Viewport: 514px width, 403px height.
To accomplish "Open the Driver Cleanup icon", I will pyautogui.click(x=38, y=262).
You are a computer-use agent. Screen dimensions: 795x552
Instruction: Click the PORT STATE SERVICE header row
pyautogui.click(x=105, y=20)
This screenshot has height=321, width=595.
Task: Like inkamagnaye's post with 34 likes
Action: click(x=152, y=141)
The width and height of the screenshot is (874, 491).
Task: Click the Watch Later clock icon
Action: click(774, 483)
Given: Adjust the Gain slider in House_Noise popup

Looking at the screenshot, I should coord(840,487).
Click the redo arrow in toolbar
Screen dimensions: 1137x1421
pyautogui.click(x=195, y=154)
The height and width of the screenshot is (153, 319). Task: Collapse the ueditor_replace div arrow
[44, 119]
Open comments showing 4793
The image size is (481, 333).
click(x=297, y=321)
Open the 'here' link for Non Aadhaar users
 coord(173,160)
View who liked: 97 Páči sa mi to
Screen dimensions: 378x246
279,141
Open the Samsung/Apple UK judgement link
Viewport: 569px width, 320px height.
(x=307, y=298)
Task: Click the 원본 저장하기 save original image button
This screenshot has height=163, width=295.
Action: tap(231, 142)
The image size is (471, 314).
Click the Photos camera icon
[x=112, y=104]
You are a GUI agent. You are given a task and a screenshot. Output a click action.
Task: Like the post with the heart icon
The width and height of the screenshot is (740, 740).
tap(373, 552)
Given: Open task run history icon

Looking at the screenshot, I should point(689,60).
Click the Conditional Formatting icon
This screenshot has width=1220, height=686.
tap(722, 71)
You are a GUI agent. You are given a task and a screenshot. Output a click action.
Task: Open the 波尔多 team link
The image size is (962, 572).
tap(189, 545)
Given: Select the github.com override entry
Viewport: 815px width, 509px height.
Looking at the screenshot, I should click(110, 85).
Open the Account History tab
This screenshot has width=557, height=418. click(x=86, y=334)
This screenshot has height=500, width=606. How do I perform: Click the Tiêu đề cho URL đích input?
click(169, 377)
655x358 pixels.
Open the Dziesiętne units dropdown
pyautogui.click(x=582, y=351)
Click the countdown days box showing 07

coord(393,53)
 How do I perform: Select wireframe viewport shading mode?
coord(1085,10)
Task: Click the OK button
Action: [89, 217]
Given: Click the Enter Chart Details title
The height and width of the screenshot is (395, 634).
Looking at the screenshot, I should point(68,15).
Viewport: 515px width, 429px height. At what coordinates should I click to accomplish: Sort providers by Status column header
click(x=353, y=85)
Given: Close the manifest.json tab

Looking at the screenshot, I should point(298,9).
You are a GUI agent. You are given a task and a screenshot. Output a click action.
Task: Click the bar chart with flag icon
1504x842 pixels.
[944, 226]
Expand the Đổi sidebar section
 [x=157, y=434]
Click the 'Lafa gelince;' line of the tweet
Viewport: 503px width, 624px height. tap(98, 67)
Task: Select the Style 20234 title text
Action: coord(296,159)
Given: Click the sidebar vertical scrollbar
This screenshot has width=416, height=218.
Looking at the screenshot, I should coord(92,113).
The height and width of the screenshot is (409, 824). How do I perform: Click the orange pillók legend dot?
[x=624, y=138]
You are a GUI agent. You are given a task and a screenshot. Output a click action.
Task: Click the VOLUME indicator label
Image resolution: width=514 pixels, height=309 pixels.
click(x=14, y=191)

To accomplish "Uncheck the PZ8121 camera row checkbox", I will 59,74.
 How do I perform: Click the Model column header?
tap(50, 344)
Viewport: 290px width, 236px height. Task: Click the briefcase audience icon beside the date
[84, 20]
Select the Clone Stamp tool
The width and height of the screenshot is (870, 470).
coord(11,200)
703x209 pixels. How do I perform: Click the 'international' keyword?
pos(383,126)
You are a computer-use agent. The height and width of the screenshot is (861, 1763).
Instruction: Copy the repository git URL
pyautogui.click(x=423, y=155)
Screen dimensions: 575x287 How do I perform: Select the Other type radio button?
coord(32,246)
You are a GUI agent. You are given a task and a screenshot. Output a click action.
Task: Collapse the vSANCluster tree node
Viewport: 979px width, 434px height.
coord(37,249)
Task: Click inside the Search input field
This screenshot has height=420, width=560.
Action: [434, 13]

About this exercise
Reproduce every line of the data without changing a word.

Task answer
Viewport: 514px width, 403px height.
To accomplish "Open the Driver Cleanup icon", I will pyautogui.click(x=38, y=262).
You are a computer-use agent. Screen dimensions: 795x552
Instruction: Click the PORT STATE SERVICE header row
pyautogui.click(x=105, y=20)
This screenshot has height=321, width=595.
Task: Like inkamagnaye's post with 34 likes
Action: click(x=152, y=141)
The width and height of the screenshot is (874, 491).
Task: Click the Watch Later clock icon
Action: click(774, 483)
Given: Adjust the Gain slider in House_Noise popup

Looking at the screenshot, I should coord(840,487).
Click the redo arrow in toolbar
Screen dimensions: 1137x1421
pyautogui.click(x=195, y=154)
The height and width of the screenshot is (153, 319). Task: Collapse the ueditor_replace div arrow
[44, 119]
Open comments showing 4793
The image size is (481, 333).
click(x=297, y=321)
Open the 'here' link for Non Aadhaar users
 coord(173,160)
View who liked: 97 Páči sa mi to
Screen dimensions: 378x246
279,141
Open the Samsung/Apple UK judgement link
Viewport: 569px width, 320px height.
(x=307, y=298)
Task: Click the 원본 저장하기 save original image button
This screenshot has height=163, width=295.
Action: tap(231, 142)
The image size is (471, 314).
Click the Photos camera icon
[x=112, y=104]
You are a GUI agent. You are given a task and a screenshot. Output a click action.
Task: Like the post with the heart icon
The width and height of the screenshot is (740, 740).
tap(373, 552)
Given: Open task run history icon

Looking at the screenshot, I should point(689,60).
Click the Conditional Formatting icon
This screenshot has width=1220, height=686.
tap(722, 71)
You are a GUI agent. You are given a task and a screenshot. Output a click action.
Task: Open the 波尔多 team link
The image size is (962, 572).
tap(189, 545)
Given: Select the github.com override entry
Viewport: 815px width, 509px height.
Looking at the screenshot, I should click(110, 85).
Open the Account History tab
This screenshot has width=557, height=418. click(x=86, y=334)
This screenshot has height=500, width=606. How do I perform: Click the Tiêu đề cho URL đích input?
click(169, 377)
655x358 pixels.
Open the Dziesiętne units dropdown
pyautogui.click(x=582, y=351)
Click the countdown days box showing 07

coord(393,53)
 How do I perform: Select wireframe viewport shading mode?
coord(1085,10)
Task: Click the OK button
Action: [89, 217]
Given: Click the Enter Chart Details title
The height and width of the screenshot is (395, 634).
Looking at the screenshot, I should point(68,15).
Viewport: 515px width, 429px height. At what coordinates should I click to accomplish: Sort providers by Status column header
click(x=353, y=85)
Given: Close the manifest.json tab

Looking at the screenshot, I should point(298,9).
You are a GUI agent. You are given a task and a screenshot. Output a click action.
Task: Click the bar chart with flag icon
1504x842 pixels.
[944, 226]
Expand the Đổi sidebar section
 [x=157, y=434]
Click the 'Lafa gelince;' line of the tweet
Viewport: 503px width, 624px height. tap(98, 67)
Task: Select the Style 20234 title text
Action: coord(296,159)
Given: Click the sidebar vertical scrollbar
This screenshot has width=416, height=218.
Looking at the screenshot, I should coord(92,113).
The height and width of the screenshot is (409, 824). How do I perform: Click the orange pillók legend dot?
[x=624, y=138]
You are a GUI agent. You are given a task and a screenshot. Output a click action.
Task: Click the VOLUME indicator label
Image resolution: width=514 pixels, height=309 pixels.
click(x=14, y=191)

To accomplish "Uncheck the PZ8121 camera row checkbox", I will 59,74.
 How do I perform: Click the Model column header?
tap(50, 344)
Viewport: 290px width, 236px height. Task: Click the briefcase audience icon beside the date
[84, 20]
Select the Clone Stamp tool
The width and height of the screenshot is (870, 470).
coord(11,200)
703x209 pixels. How do I perform: Click the 'international' keyword?
pos(383,126)
You are a computer-use agent. The height and width of the screenshot is (861, 1763).
Instruction: Copy the repository git URL
pyautogui.click(x=423, y=155)
Screen dimensions: 575x287 How do I perform: Select the Other type radio button?
coord(32,246)
You are a GUI agent. You are given a task and a screenshot. Output a click action.
Task: Collapse the vSANCluster tree node
Viewport: 979px width, 434px height.
coord(37,249)
Task: Click inside the Search input field
This screenshot has height=420, width=560.
Action: [434, 13]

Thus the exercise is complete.